王老太一走,客厅里像是爆米花似的,噼里啪啦炸开锅了,金钰和刘健知道这几个人今晚不会离开的,也就不管他们了,让小帅把他卧室里门锁好,睡觉,他们两口子也回卧室里睡觉,把客厅的空间留给他们。
这些财迷心窍的人,也不叫唤他们的工作有多么辛苦,他们挣钱有多么不易了,看金钰一家人都休息了,他们也就东歪西倒地在沙发上躺下了。金钰家的暖气非常热,他们在沙发上睡了一夜,也不冷。
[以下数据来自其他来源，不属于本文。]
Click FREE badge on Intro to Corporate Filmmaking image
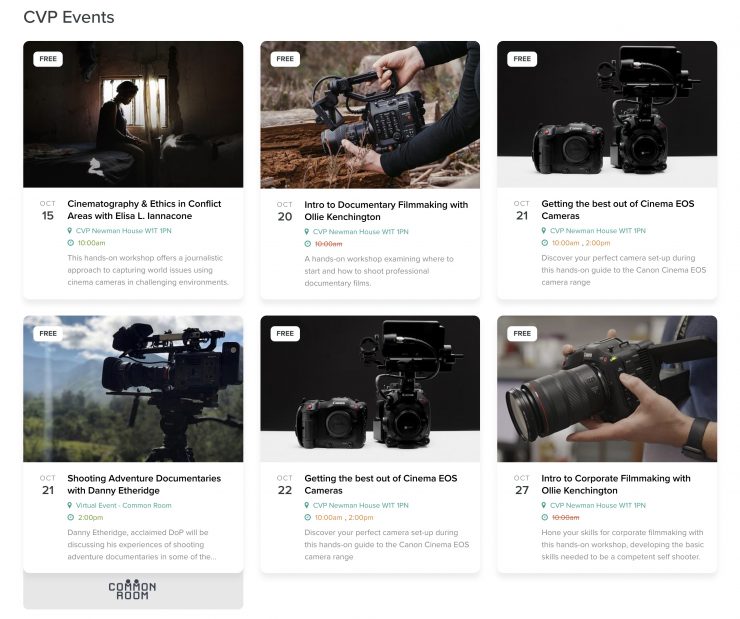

第二天,金钰要上班,只能让刘健开车将这些人送回乡下。为了老姑长远的幸福,能安度晚年,也为了自己的日子能和谐和开心,更为了教育这些不孝之子,刘健可以说是任劳任怨,早上起床,简单的洗漱之后,煮了一锅稀饭,炒了四个素菜,买了包子、油条,让大家吃饱喝足,才开车,去乡下。
当王老太从地窖里,取出一个精致的木盒子,在众人面前打开,一只翠绿色的玉镯子,呈现在大家面前,小巧和红梅才相信王老太的话了,她们各自在心里酝酿着,怎么去改变着尴尬的局面,怎么转换态度,怎么拴住王老太,让这只祖传的玉镯子,变为己有。
最兴奋的是磊良,他看见这只玉镯子,眼睛都绿了,手舞足蹈地说:“就是这个,妈,哥,就是这只玉镯子。”
红梅在磊良的胳膊肘上掐了一下:“看把你高兴的,真假都不知道。”其实,红梅的这句话是说给小巧和鑫良听的。
鑫良刚要取出,想要看清楚。
“啪!”一下,王老太将木盒子盖上了:“你们这些没良心的,不要想着打我玉镯子的主意,刘健上车,带我去找那个行家。”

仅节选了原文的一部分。